Brasil
Juiz concede liminar em favor de manifestação democrática
Destacou, ainda, "gravíssimas consequências geradas à segurança jurídica dos cidadãos e à idoneidade da Administração Pública, ao se infringir um claro Direito Constitucional Pétreo"
JORNAL O PRECURSOR / CONJUR
A livre a manifestação do pensamento, em local público, de forma coletiva, sem restrições e censura prévia, respeitadas as vedações previstas, sob a responsabilidade dos indivíduos pelo excesso, é intocável.
Com esse entendimento, o juiz Wauner Batista Ferreira Machado suspendeu a ordem da secretaria municipal de segurança de Belo Horizonte, de desmonte do acampamento de manifestantes instalado em frente à sede da 4ª Região Militar, na capital mineira.
O magistrado concedeu a liminar em mandado de segurança, em decisão tomada na Vara Plantonista de Belo Horizonte.
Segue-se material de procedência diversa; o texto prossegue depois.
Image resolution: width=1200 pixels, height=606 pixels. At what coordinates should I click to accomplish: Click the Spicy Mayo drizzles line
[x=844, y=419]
A ordem determina que a prefeitura de BH faça a devolução imediata dos bens retirados do acampamento sob pena de pagamento de multa diária e incidência no crime de desobediência.
O mandado de segurança foi impetrado por Esdras Jonatas dos Santos, comerciante e um dos apontados como organizador das manifestações que eclodiram em Minas Gerais após o segundo turno das eleições sugirem varias suspeições de irregularidades.
A petição aponta que o desmoronamento do acampamento e destruição de bens dos manifestantes violam o direito de liberdade de expressão e de reunião por se tratar de manifestação pacífica e ordeira, sem atrapalhar o direito de ir e vir dos transeuntes e motoristas que transitam na região.
O magistrado deu razão ao pedido. Destacou que a livre manifestação do pensamento, em local público, de forma coletiva, sem restrições e censura prévia sob a responsabilidade dos indivíduos pelo excesso, é intocável. Assim, entendeu que houve ofensa ao direito líquido e certo.
"A ilegalidade e o excesso do ato do impetrado está em negar ao impetrante a conciliação do seu direito com o da sociedade", disse. Destacou, ainda, "gravíssimas consequências geradas à segurança jurídica dos cidadãos e à idoneidade da Administração Pública, ao se infringir um claro Direito Constitucional Pétreo".